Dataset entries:
'''

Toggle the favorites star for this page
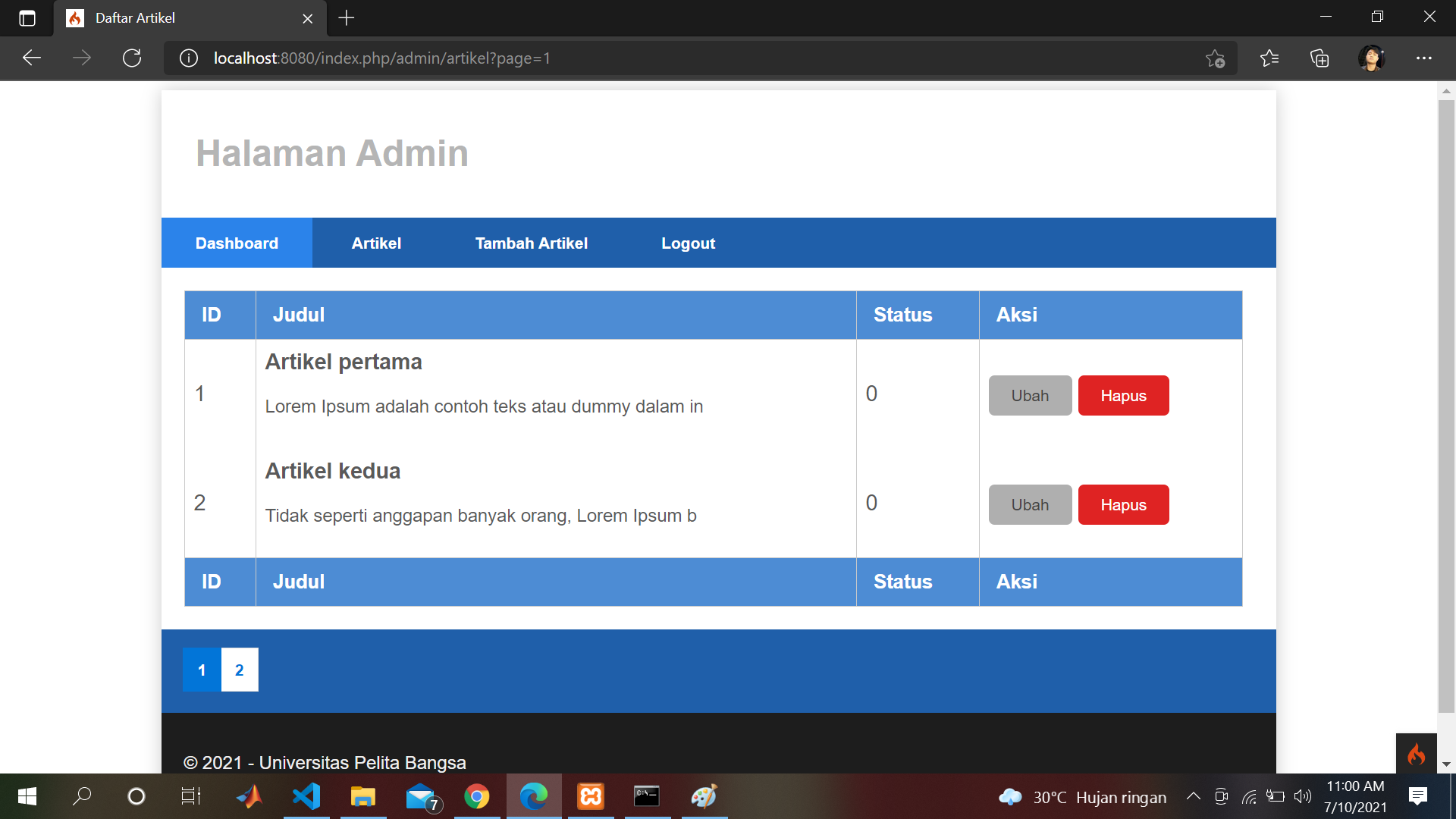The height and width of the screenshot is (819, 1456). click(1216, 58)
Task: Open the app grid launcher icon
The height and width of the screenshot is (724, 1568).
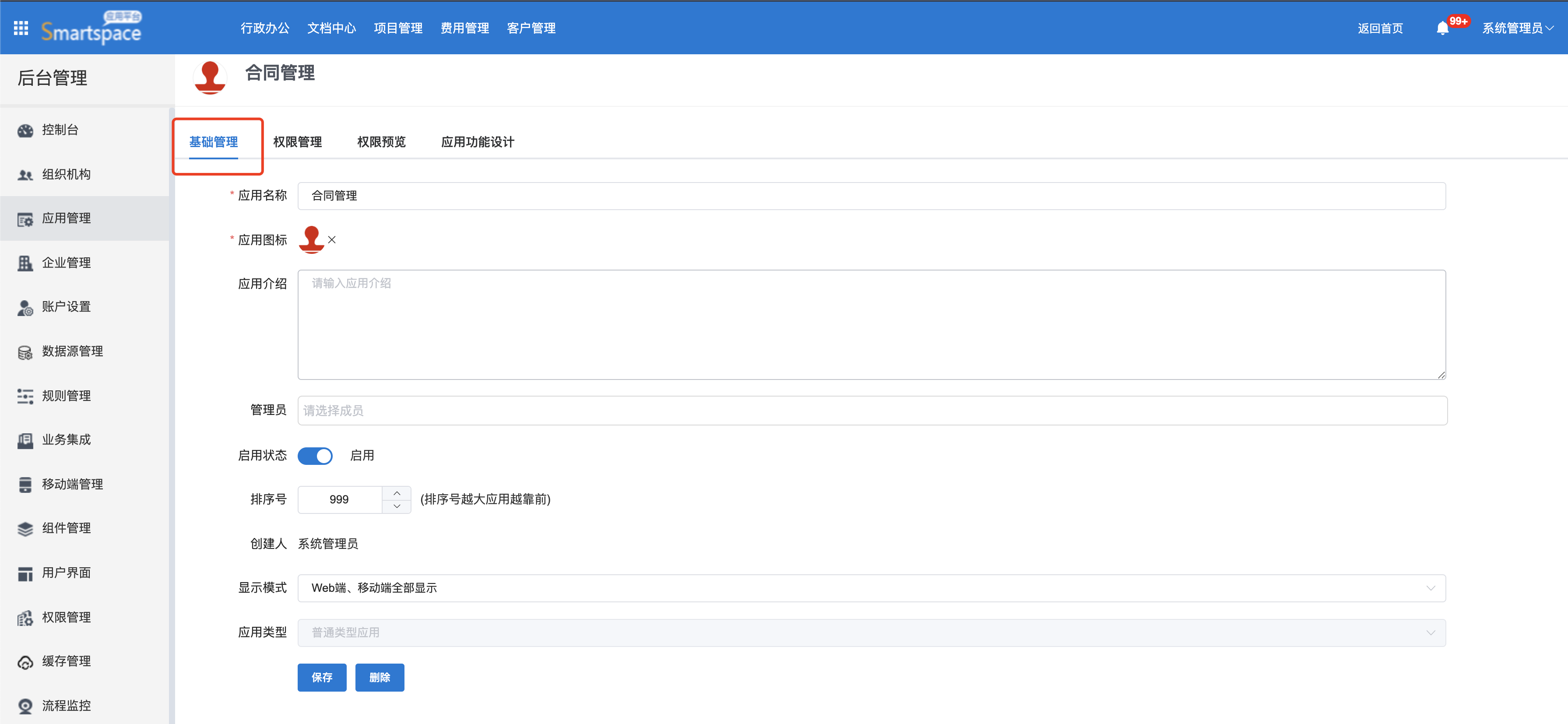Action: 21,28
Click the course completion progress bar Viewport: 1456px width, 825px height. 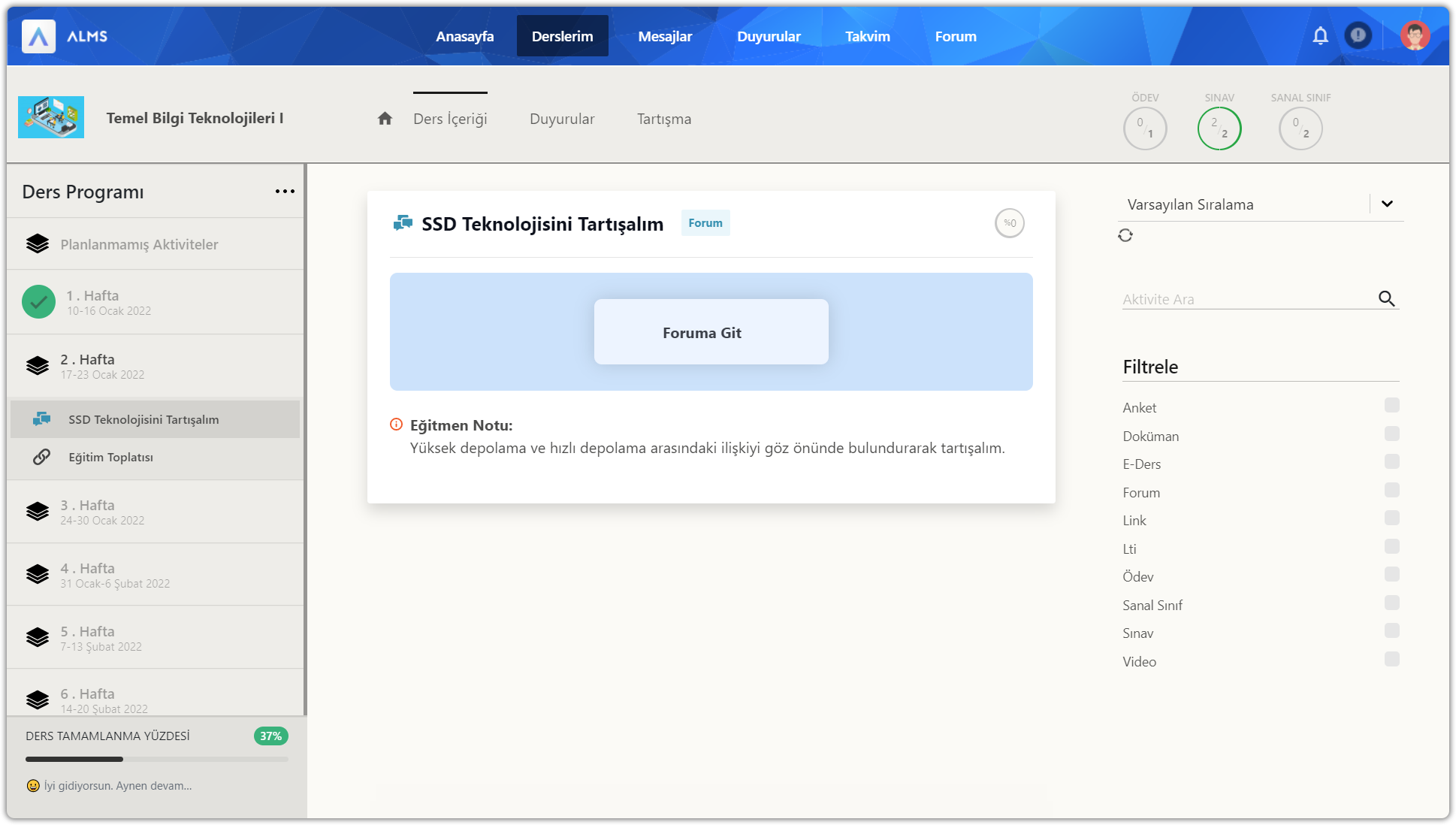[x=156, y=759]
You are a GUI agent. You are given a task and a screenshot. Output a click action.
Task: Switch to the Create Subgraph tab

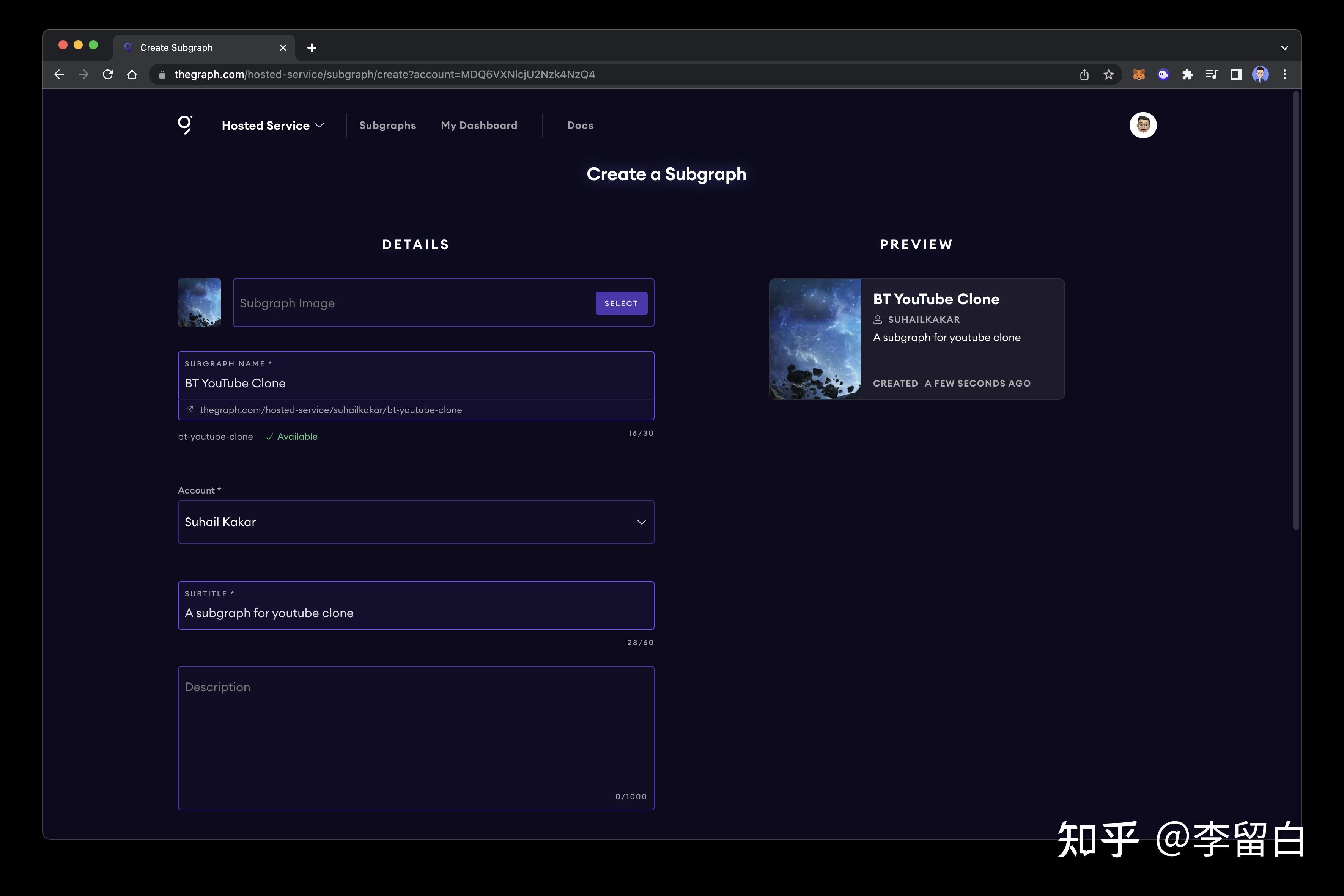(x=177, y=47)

'''

● ABOUT THIS TASK: From the line with "You are a GUI" down to the last line of the records above, restate each line verbatim, passing over any picture.

● WRITTEN SOLUTION:
You are a GUI agent. You are given a task and a screenshot. Output a click action.
Task: Switch to the Create Subgraph tab

(x=177, y=47)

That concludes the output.